▶ [Exercise input]:
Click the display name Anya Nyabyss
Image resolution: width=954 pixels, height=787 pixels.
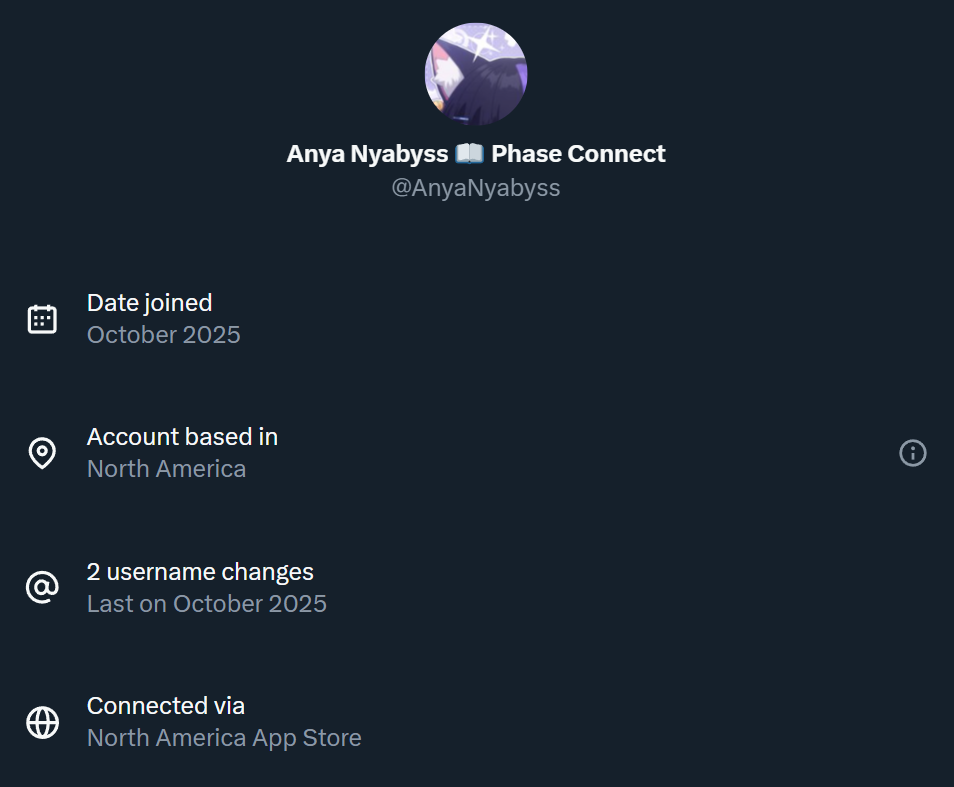coord(367,154)
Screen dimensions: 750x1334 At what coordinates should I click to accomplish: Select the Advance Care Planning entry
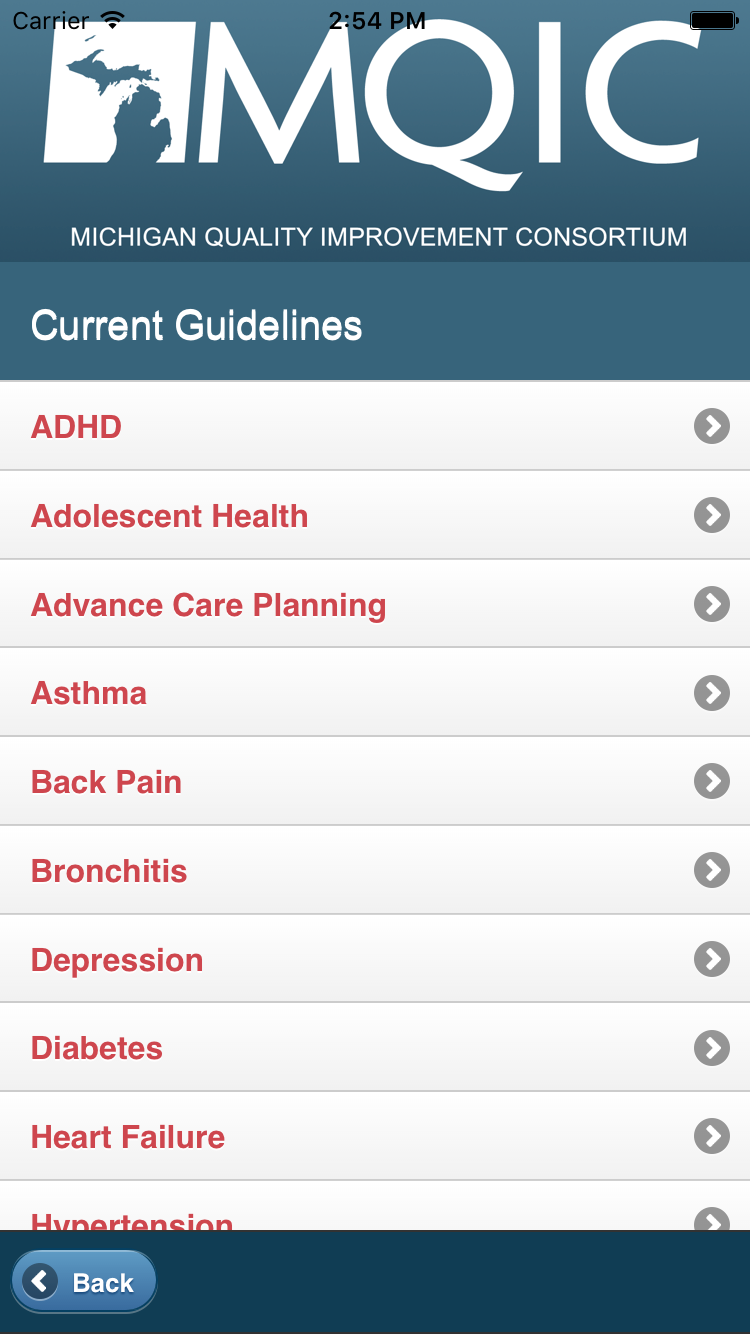(x=209, y=605)
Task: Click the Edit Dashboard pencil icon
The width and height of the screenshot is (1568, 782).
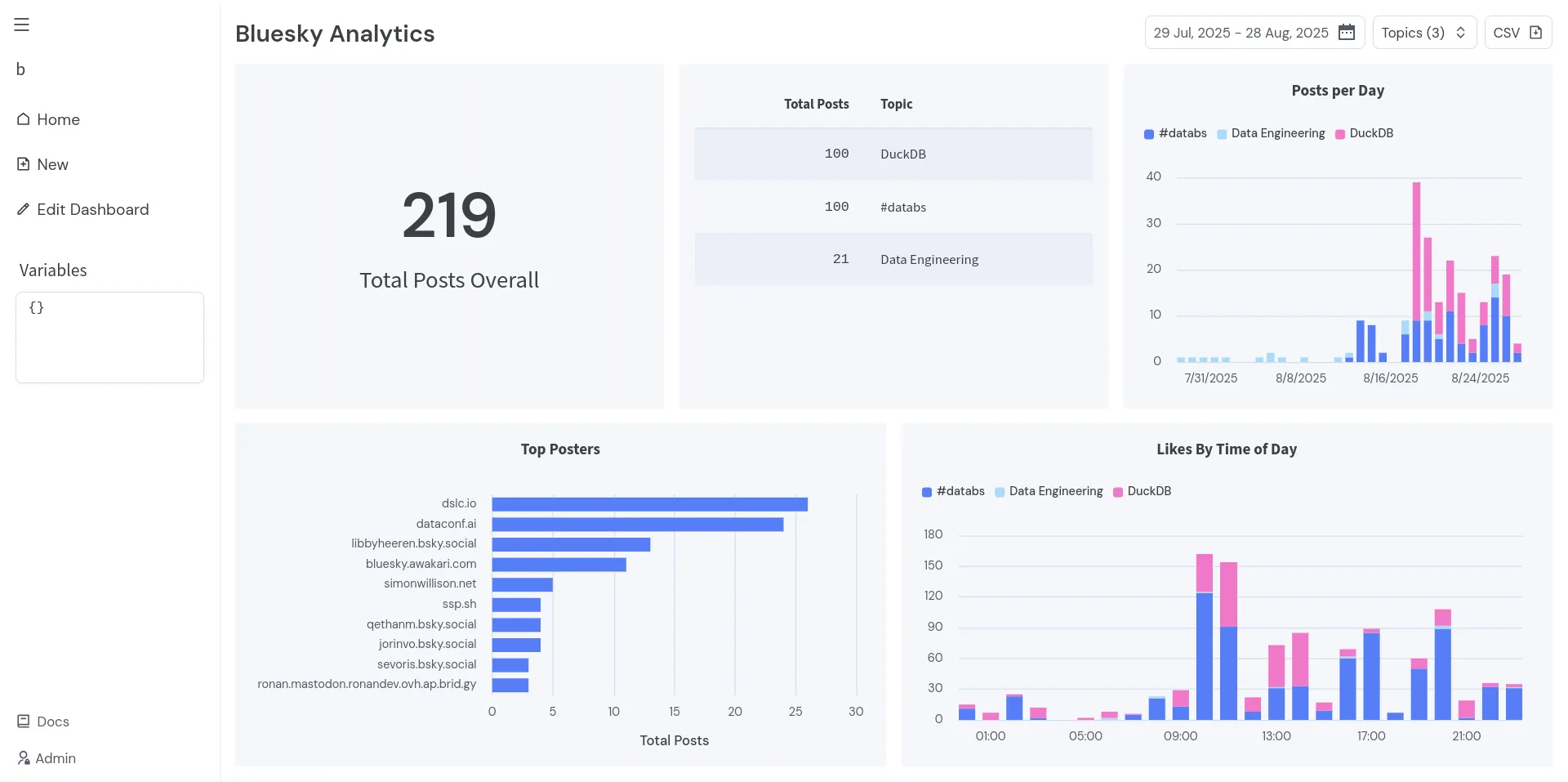Action: (24, 209)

▶ [Task instructions]: What is wanted is an exact copy of the lines from the line with "Screen dimensions: 750x1334" through the end of the records, both ends included, pictures excluded.

▶ [Exercise output]:
Screen dimensions: 750x1334 At what coordinates should I click to accomplish: Select the Advance Care Planning entry
(x=209, y=605)
Task: Click the Edit Dashboard pencil icon
The width and height of the screenshot is (1568, 782).
Action: (24, 209)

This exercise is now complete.